## Exercise requirements:
Copy out every one of the lines below word for word, leaving out the pictures.

## Provided records:
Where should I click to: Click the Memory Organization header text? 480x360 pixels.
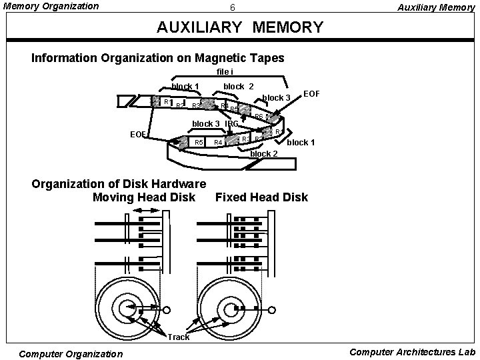click(51, 7)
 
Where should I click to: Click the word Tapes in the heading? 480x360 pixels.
click(266, 58)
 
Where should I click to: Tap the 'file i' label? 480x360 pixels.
click(224, 72)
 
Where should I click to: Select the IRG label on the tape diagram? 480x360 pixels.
click(231, 123)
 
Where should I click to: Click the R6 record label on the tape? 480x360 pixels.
click(259, 117)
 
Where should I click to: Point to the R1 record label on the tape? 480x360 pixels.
click(167, 102)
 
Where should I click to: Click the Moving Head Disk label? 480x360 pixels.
click(143, 197)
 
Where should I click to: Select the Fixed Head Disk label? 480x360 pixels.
click(262, 197)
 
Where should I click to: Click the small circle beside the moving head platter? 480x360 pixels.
click(167, 309)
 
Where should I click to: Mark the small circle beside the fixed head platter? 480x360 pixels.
click(271, 309)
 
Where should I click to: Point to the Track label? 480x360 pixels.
click(179, 337)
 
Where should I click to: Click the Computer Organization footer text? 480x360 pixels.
click(71, 353)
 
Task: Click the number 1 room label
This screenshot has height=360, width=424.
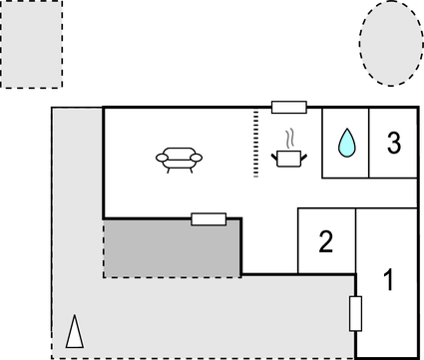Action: point(389,280)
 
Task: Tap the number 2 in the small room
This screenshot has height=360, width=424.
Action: point(325,241)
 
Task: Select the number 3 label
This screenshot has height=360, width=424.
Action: point(394,143)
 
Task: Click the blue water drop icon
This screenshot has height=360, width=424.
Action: point(345,144)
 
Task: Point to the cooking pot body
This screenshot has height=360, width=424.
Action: point(289,158)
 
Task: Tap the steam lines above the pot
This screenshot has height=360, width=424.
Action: point(290,138)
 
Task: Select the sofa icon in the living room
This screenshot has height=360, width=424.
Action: point(180,157)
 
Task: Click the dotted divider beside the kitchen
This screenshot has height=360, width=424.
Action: point(256,143)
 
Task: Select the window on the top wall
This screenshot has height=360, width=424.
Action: point(288,107)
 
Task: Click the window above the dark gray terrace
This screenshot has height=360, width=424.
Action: point(209,218)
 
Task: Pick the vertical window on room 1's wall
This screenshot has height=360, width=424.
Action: point(354,313)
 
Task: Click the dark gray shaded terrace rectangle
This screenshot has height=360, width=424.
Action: point(173,248)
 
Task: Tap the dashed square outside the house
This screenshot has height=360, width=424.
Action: point(31,44)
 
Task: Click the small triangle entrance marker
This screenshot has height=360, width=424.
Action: point(73,332)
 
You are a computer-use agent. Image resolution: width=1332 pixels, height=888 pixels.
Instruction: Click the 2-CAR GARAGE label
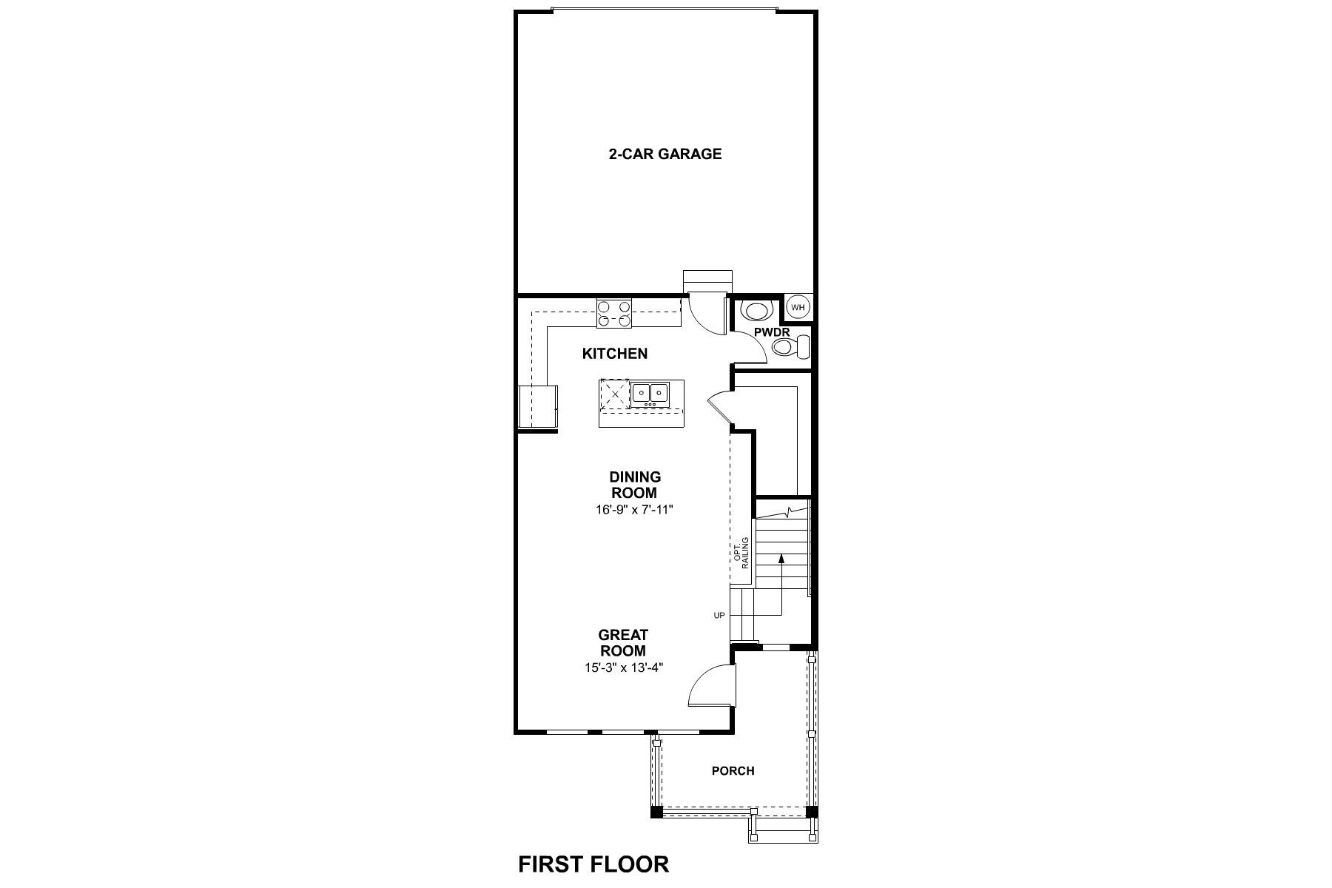tap(665, 155)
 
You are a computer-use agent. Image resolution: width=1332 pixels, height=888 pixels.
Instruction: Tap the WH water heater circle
tap(797, 306)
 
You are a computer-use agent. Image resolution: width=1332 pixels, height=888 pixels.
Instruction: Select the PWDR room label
tap(772, 332)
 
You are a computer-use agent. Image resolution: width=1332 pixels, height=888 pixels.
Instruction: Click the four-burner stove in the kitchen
tap(613, 312)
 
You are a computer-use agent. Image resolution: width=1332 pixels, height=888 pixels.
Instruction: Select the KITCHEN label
tap(614, 354)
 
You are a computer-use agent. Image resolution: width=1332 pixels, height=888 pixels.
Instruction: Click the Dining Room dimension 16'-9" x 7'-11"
tap(634, 510)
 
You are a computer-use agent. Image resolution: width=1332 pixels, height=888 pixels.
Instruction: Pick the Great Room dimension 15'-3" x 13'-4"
tap(622, 667)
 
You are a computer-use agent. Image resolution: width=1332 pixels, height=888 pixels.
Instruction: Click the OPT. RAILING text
tap(741, 552)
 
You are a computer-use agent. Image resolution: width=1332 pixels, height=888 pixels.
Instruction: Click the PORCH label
tap(733, 771)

## Result of this exercise:
Where should I click to: Click the Memory Organization header text? 480x360 pixels.
click(51, 7)
 
Where should I click to: Click the word Tapes in the heading? 480x360 pixels.
click(266, 58)
 
Where should I click to: Tap the 'file i' label? 480x360 pixels.
click(224, 72)
 
Where should I click to: Select the IRG label on the tape diagram? 480x360 pixels.
click(231, 123)
 
Where should I click to: Click the R6 record label on the tape? 480x360 pixels.
click(259, 117)
 
Where should I click to: Point to the R1 record label on the tape? 480x360 pixels.
click(167, 102)
 
Where should I click to: Click the Moving Head Disk label? 480x360 pixels.
click(143, 197)
 
Where should I click to: Select the Fixed Head Disk label? 480x360 pixels.
click(262, 197)
 
Where should I click to: Click the small circle beside the moving head platter? 480x360 pixels.
click(167, 309)
 
Where should I click to: Mark the small circle beside the fixed head platter? 480x360 pixels.
click(271, 309)
 
Where should I click to: Point to the Track label? 480x360 pixels.
click(179, 337)
 
Where should I click to: Click the Computer Organization footer text? 480x360 pixels.
click(71, 353)
 
Task: Click the number 1 room label
This screenshot has height=360, width=424.
Action: point(389,280)
 
Task: Tap the number 2 in the small room
This screenshot has height=360, width=424.
Action: point(325,241)
 
Task: Select the number 3 label
This screenshot has height=360, width=424.
Action: point(394,143)
 
Task: Click the blue water drop icon
This screenshot has height=360, width=424.
Action: point(345,144)
 
Task: Point to the cooking pot body
This screenshot has height=360, width=424.
Action: point(289,158)
 
Task: Tap the steam lines above the pot
This screenshot has height=360, width=424.
Action: point(290,138)
 
Task: Select the sofa icon in the living room
This screenshot has height=360, width=424.
Action: point(180,157)
 
Task: Click the dotted divider beside the kitchen
This screenshot has height=360, width=424.
Action: point(256,143)
 
Task: Select the window on the top wall
This screenshot has height=360, width=424.
Action: point(288,107)
 
Task: Click the window above the dark gray terrace
This screenshot has height=360, width=424.
Action: point(209,218)
 
Task: Pick the vertical window on room 1's wall
This screenshot has height=360, width=424.
Action: point(354,313)
 
Task: Click the dark gray shaded terrace rectangle
This screenshot has height=360, width=424.
Action: point(173,248)
 
Task: Tap the dashed square outside the house
This screenshot has height=360, width=424.
Action: point(31,44)
 
Task: Click the small triangle entrance marker
This screenshot has height=360, width=424.
Action: point(73,332)
 
You are a computer-use agent. Image resolution: width=1332 pixels, height=888 pixels.
Instruction: Click the 2-CAR GARAGE label
tap(665, 155)
 
You are a computer-use agent. Image resolution: width=1332 pixels, height=888 pixels.
Instruction: Tap the WH water heater circle
tap(797, 306)
 
You are a computer-use agent. Image resolution: width=1332 pixels, height=888 pixels.
Instruction: Select the PWDR room label
tap(772, 332)
 
You are a computer-use agent. Image resolution: width=1332 pixels, height=888 pixels.
Instruction: Click the four-burner stove in the kitchen
tap(613, 312)
 
You are a computer-use agent. Image resolution: width=1332 pixels, height=888 pixels.
Instruction: Select the KITCHEN label
tap(614, 354)
 
You are a computer-use agent. Image resolution: width=1332 pixels, height=888 pixels.
Instruction: Click the Dining Room dimension 16'-9" x 7'-11"
tap(634, 510)
 
You are a computer-use agent. Image resolution: width=1332 pixels, height=888 pixels.
Instruction: Pick the Great Room dimension 15'-3" x 13'-4"
tap(622, 667)
 
You are a computer-use agent. Image resolution: width=1332 pixels, height=888 pixels.
Instruction: Click the OPT. RAILING text
tap(741, 552)
 
You are a computer-use agent. Image resolution: width=1332 pixels, height=888 pixels.
Instruction: Click the PORCH label
tap(733, 771)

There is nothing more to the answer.